> _EXERCISE GOAL_: Can you copy the records word for word, starting at the line that contains "The image size is (444, 355)." and going through the end of the records? Leave out the pictures.

Collection entries

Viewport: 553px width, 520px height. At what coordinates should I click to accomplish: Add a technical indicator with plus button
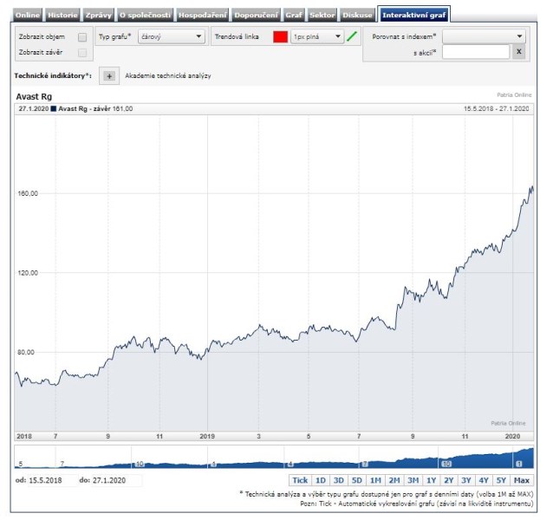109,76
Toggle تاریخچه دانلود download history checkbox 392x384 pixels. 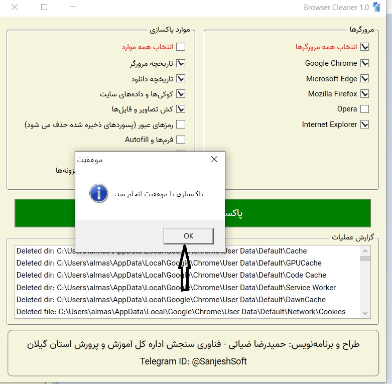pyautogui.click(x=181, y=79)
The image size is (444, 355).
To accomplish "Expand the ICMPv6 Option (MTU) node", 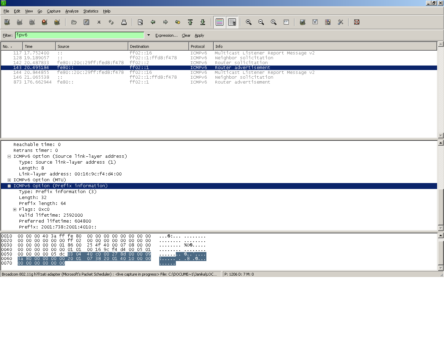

> _SOLUTION TO THIS TASK_:
The image size is (444, 355).
To accomplish "Expand the ICMPv6 Option (MTU) node", 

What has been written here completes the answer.